What is being asked |
In the entries below, how many lines contain the word "agent"? State the number and nothing more.

Records to process |
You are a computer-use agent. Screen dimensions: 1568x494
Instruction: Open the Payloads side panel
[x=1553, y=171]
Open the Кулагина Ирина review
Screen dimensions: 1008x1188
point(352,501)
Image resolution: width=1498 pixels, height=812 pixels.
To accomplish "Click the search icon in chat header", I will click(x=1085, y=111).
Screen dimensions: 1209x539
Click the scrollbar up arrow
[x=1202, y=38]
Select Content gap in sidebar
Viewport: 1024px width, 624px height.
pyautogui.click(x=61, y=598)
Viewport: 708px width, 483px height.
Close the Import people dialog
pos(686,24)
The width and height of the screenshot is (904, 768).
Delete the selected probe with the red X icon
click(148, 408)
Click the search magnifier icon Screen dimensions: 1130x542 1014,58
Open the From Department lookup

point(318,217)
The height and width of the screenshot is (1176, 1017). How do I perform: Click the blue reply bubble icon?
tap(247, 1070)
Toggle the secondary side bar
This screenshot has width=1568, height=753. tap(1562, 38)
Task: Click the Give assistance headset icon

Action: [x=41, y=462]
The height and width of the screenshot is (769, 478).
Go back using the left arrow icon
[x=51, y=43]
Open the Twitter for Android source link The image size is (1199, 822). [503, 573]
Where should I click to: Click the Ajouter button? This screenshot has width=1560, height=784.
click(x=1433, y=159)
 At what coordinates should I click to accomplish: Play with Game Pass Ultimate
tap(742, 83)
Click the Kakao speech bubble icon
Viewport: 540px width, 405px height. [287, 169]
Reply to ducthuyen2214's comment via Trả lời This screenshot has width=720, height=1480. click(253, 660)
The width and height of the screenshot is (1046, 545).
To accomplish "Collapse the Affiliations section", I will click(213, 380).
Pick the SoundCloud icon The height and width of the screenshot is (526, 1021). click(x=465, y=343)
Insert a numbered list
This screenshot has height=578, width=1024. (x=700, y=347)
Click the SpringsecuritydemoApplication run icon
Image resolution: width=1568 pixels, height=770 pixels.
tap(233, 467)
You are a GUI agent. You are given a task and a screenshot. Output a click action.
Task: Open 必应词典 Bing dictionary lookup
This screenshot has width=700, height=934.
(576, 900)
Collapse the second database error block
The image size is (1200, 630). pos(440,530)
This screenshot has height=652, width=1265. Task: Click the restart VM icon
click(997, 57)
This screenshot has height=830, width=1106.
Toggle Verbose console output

Exercise solution |
2